Besides everyone in the family (including my firstborn), there was also another important “thing” that mattered.
I was waiting for my job to be ready.
I needed it to be ready for the pregnancy, and most importantly I needed it to be ready for me to leave it for a long period of time.
As much as I consider myself well-balanced when it comes to work and life, I admit that I worry about how being pregnant and having a child could affect my job.
Too many questions ran through my mind – Would it cause me to take too much leave and not perform? Would people consider me “incapable”?
But, most of all I worried that my job could not be adjusted to meet my requirements as a mother.

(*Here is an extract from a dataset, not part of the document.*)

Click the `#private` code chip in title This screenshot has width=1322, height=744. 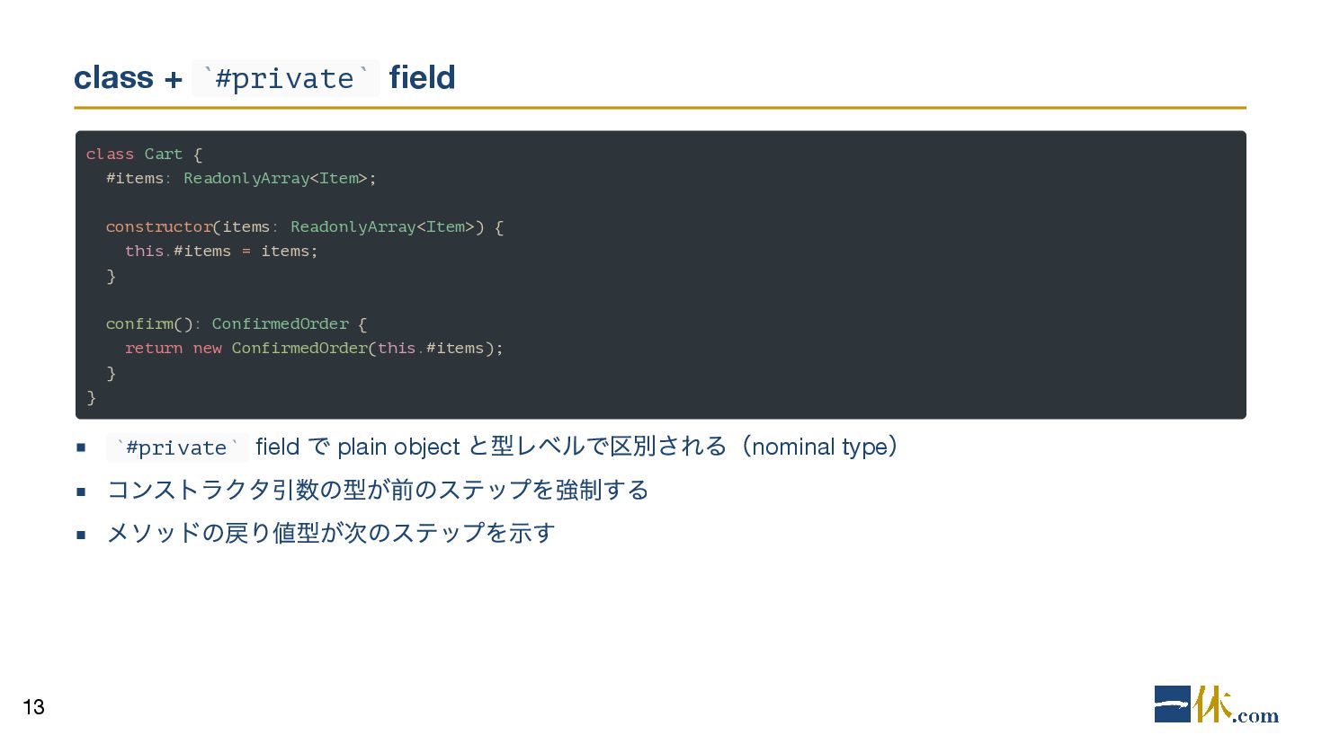pos(286,79)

One day, I made up my mind. I shoved the doubts and the fear away, and I sat down and drafted a letter to my immediate superior.
It read:
“Dear Boss, I would like to request for an extended maternity leave of 6 months to take care of my newborn baby”.
With a few simple lines, I stepped into her office and initiated the conversation. I remember that I sounded a bit timid at first, and I braced myself to receive the worst response.
To my surprise, she gave me the “yes” without much hesitation.
Next thing I know, HR Department endorsed the letter and I was well enjoying the whole 6 months of extended maternity leave (a part of it was considered unpaid leave, but I was grateful enough).
I was blessed to have such a great support. But sometimes, I think about other mothers who needed the same thing but did not get it.
I have heard about working mothers who made a move as I did, but it is still not a common thing in the Malaysian workplace.
Every time I tell people that I was on a long maternity leave, their reaction was mostly surprised, and many told me how lucky I am to be able to be approved of such leave. It was considered a huge privilege.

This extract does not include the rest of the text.